Working data:
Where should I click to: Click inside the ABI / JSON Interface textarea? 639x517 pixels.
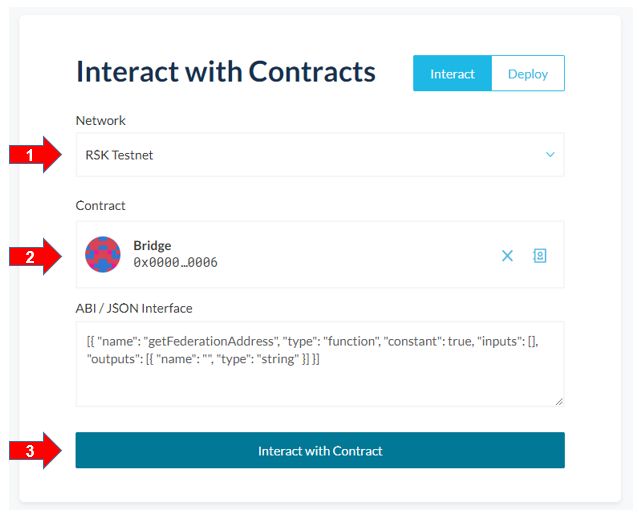pos(320,380)
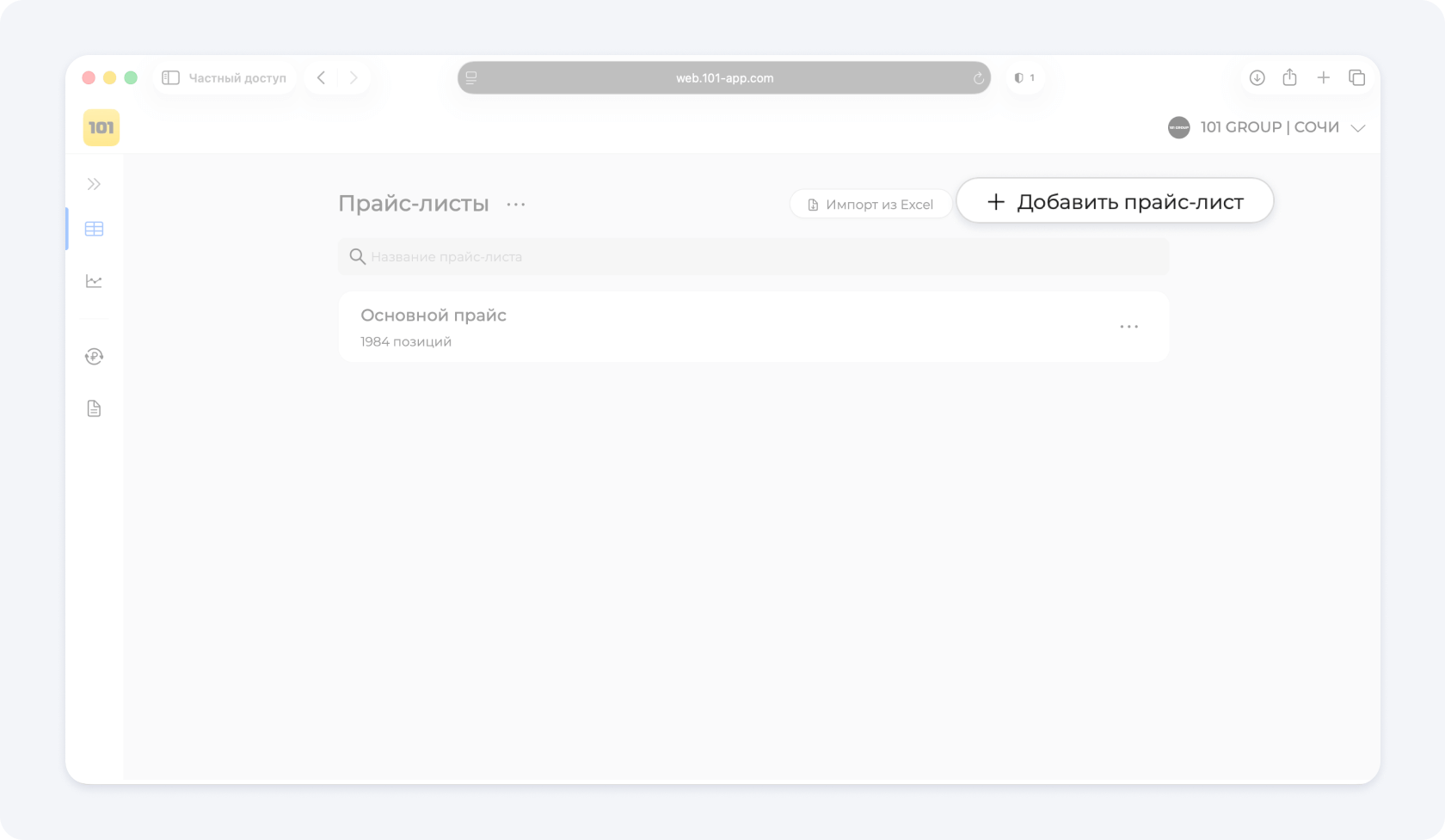Viewport: 1445px width, 840px height.
Task: Open a new browser tab
Action: pyautogui.click(x=1323, y=78)
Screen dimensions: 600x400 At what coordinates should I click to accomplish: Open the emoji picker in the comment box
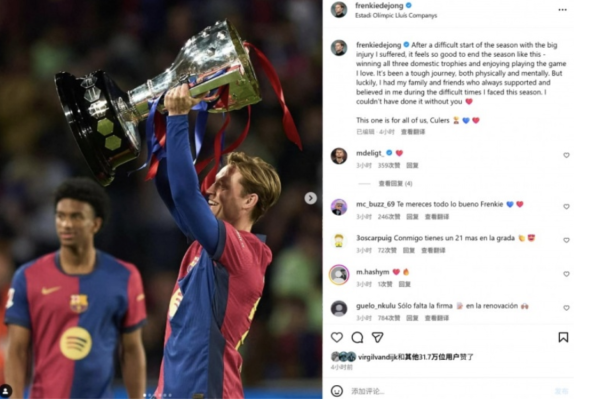click(336, 391)
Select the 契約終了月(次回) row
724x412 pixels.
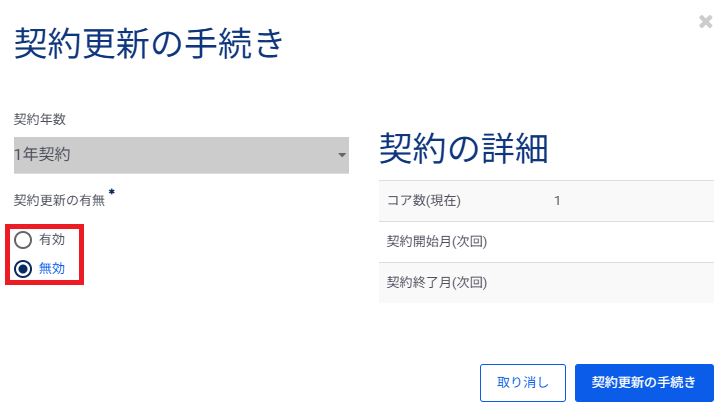(436, 283)
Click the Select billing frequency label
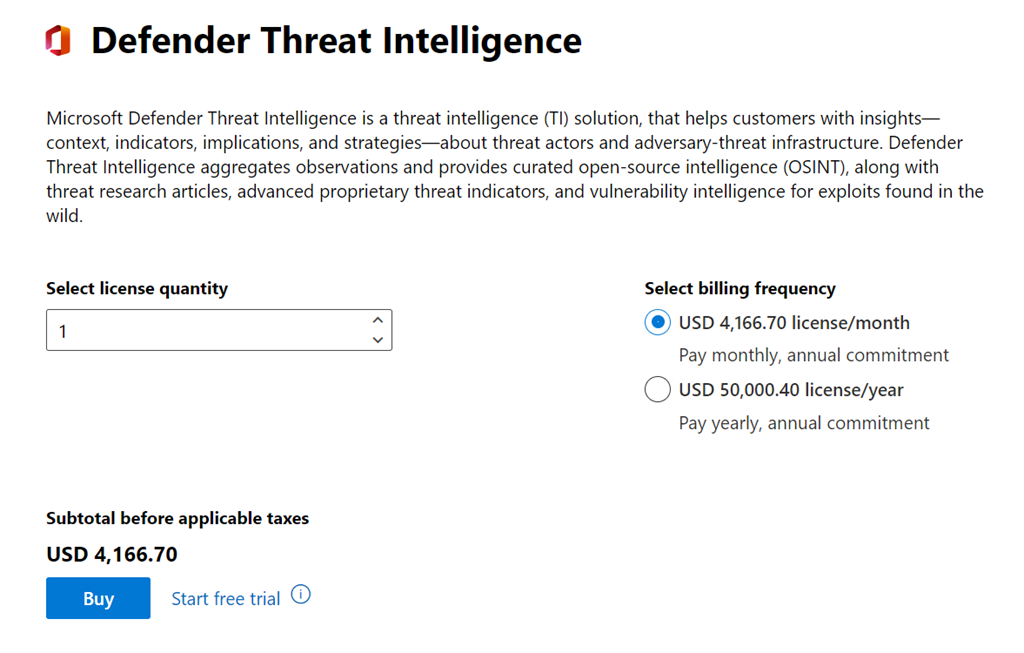This screenshot has height=653, width=1024. (740, 289)
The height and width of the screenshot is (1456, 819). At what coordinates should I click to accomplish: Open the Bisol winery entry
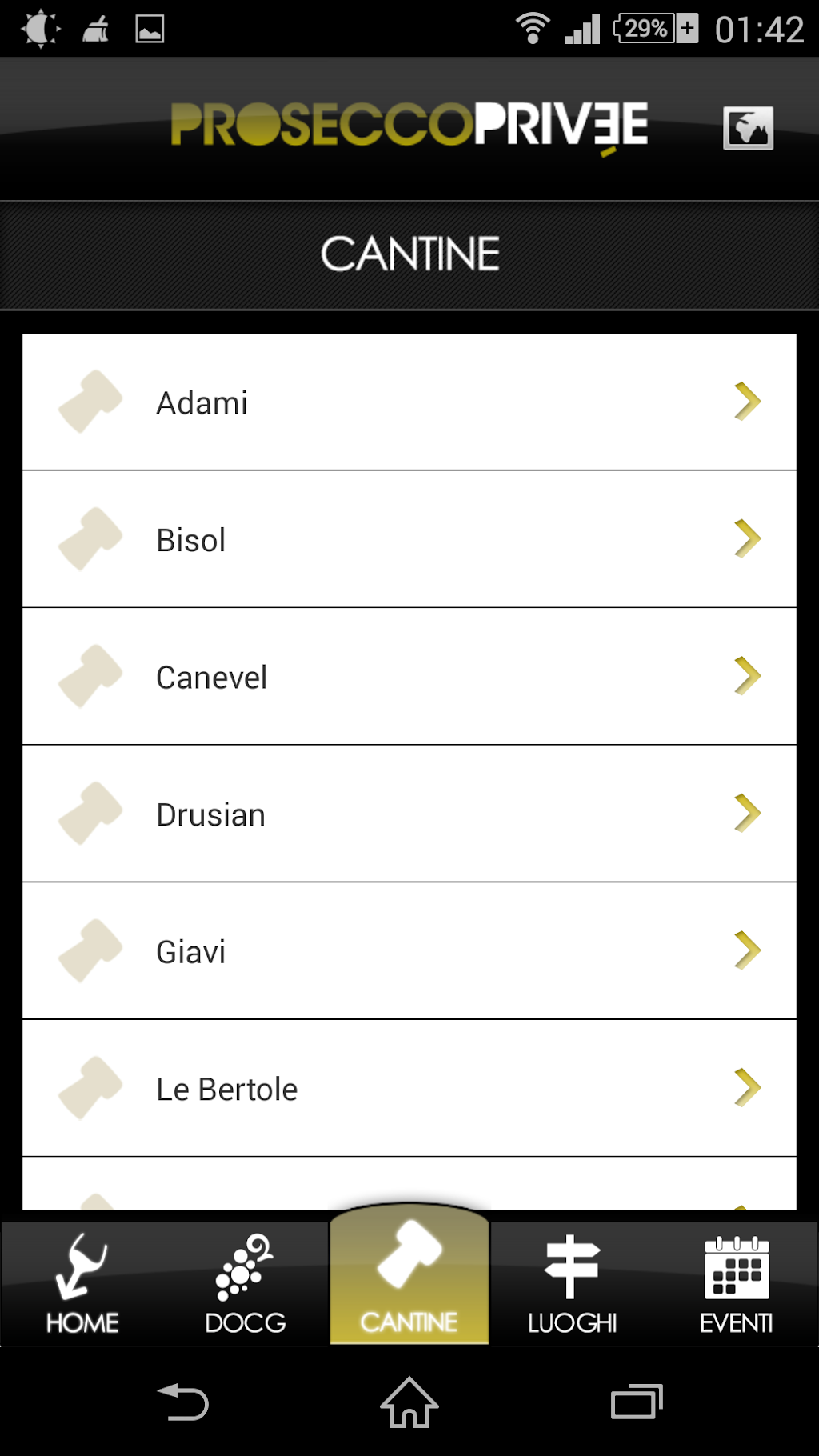coord(409,539)
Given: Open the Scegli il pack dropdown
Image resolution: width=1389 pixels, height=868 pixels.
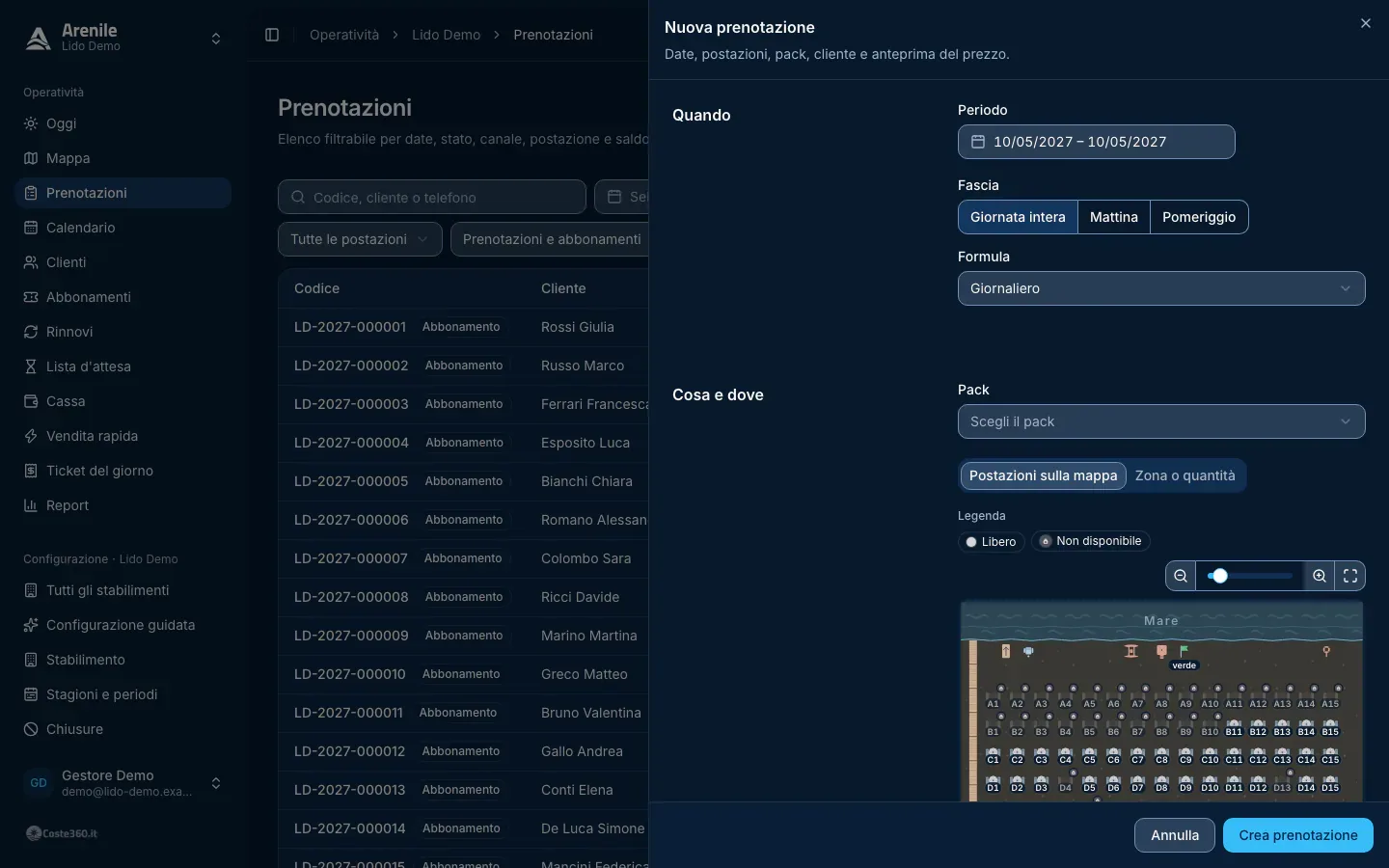Looking at the screenshot, I should point(1161,421).
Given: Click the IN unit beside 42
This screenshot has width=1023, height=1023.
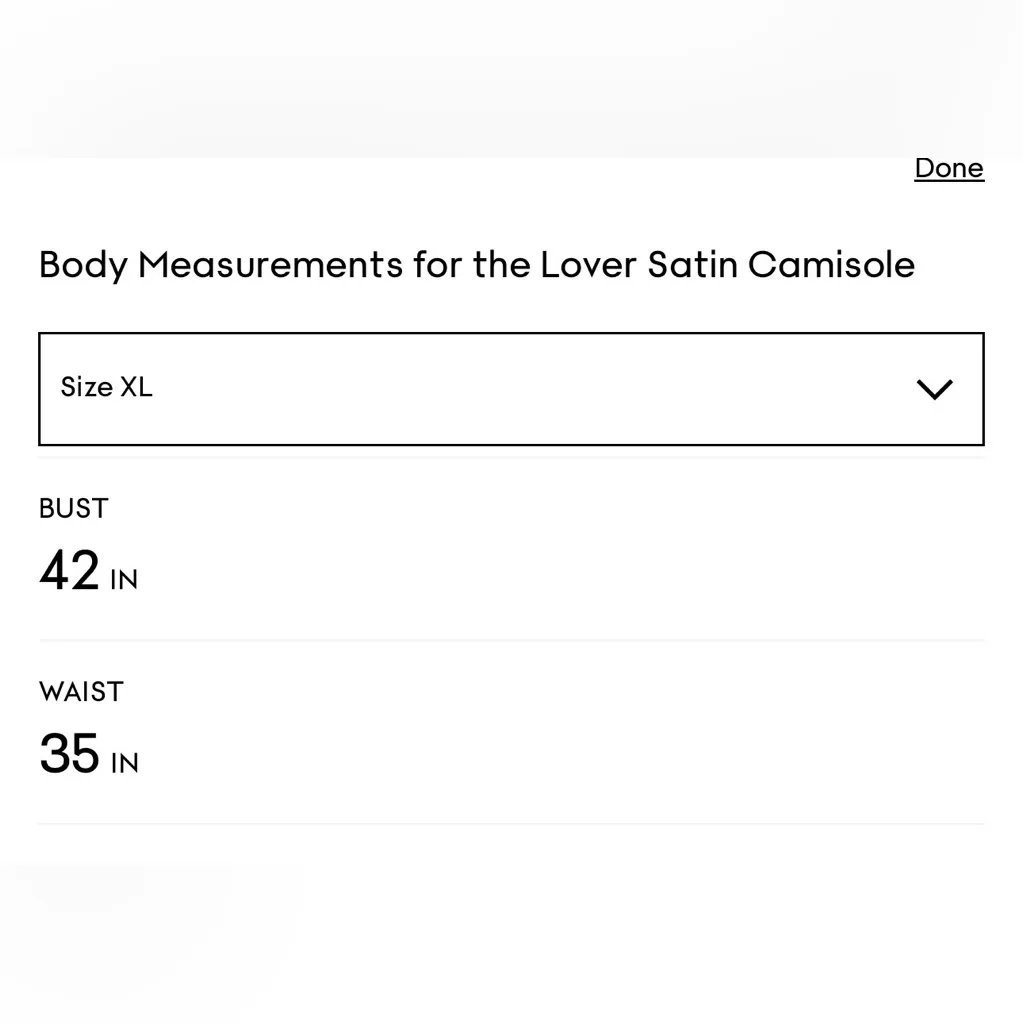Looking at the screenshot, I should (124, 580).
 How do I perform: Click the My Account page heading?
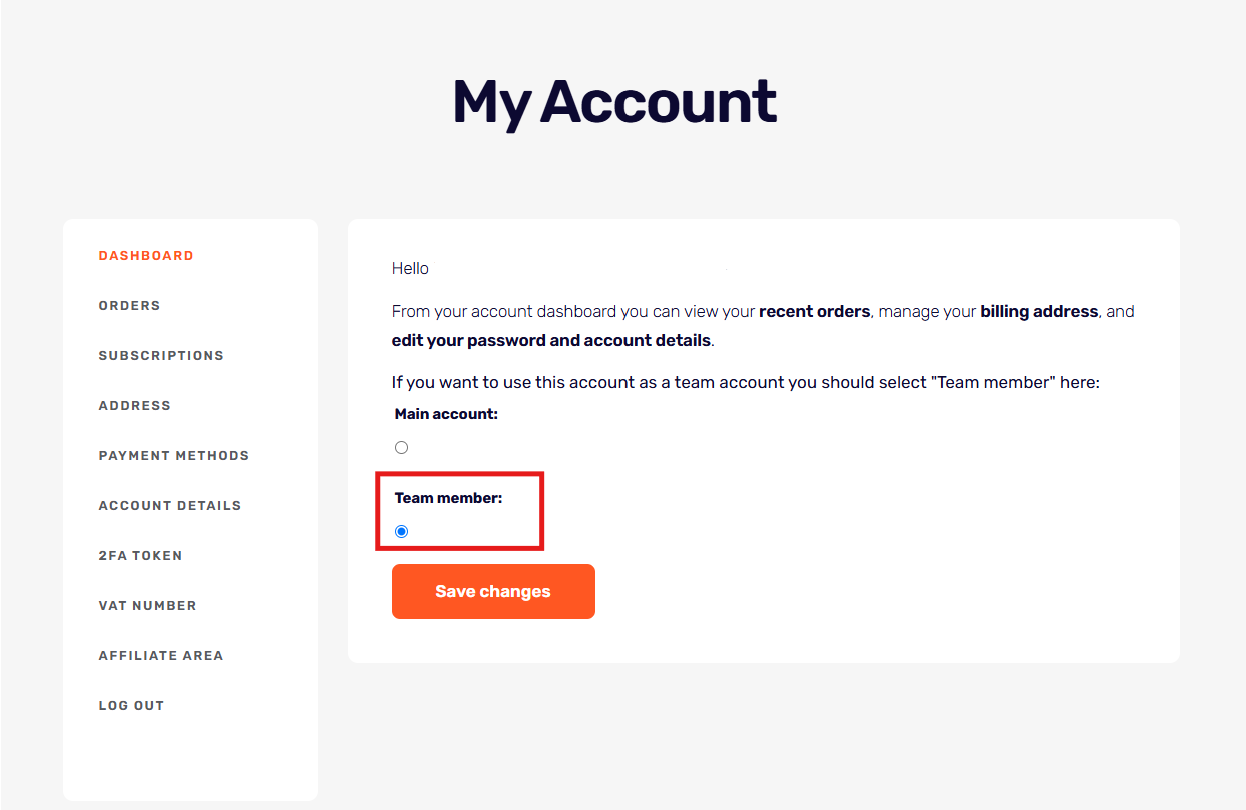coord(614,103)
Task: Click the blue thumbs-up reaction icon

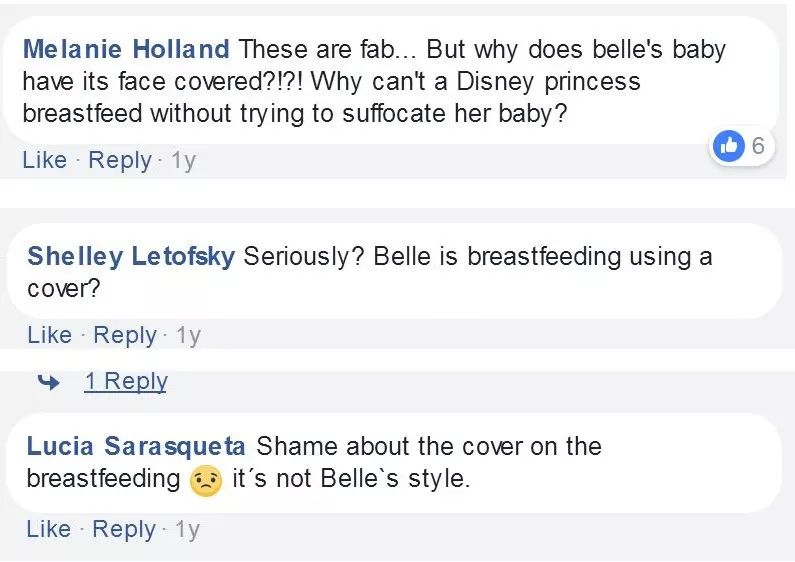Action: pos(728,146)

Exercise brief: Without the pictures, write out all of the material exactly.

Answer box:
Where should I click to: Click inside the ABI / JSON Interface textarea? 639x517 pixels.
pos(320,380)
Viewport: 1445px width, 840px height.
Task: Open a new browser tab
Action: pyautogui.click(x=1323, y=78)
Screen dimensions: 600x400 At what coordinates should I click to accomplish: Open the emoji picker in the comment box
click(336, 391)
Select the 契約終了月(次回) row
724x412 pixels.
(436, 283)
Click the Select billing frequency label
This screenshot has height=653, width=1024. (740, 289)
The height and width of the screenshot is (1456, 819). At what coordinates should I click to accomplish: Open the Bisol winery entry
coord(409,539)
Given: Open the Scegli il pack dropdown
Image resolution: width=1389 pixels, height=868 pixels.
Looking at the screenshot, I should point(1161,421).
Given: Click the IN unit beside 42
This screenshot has width=1023, height=1023.
Looking at the screenshot, I should (124, 580).
 How do I perform: Click the My Account page heading?
coord(614,103)
Task: Click the blue thumbs-up reaction icon

Action: pos(728,146)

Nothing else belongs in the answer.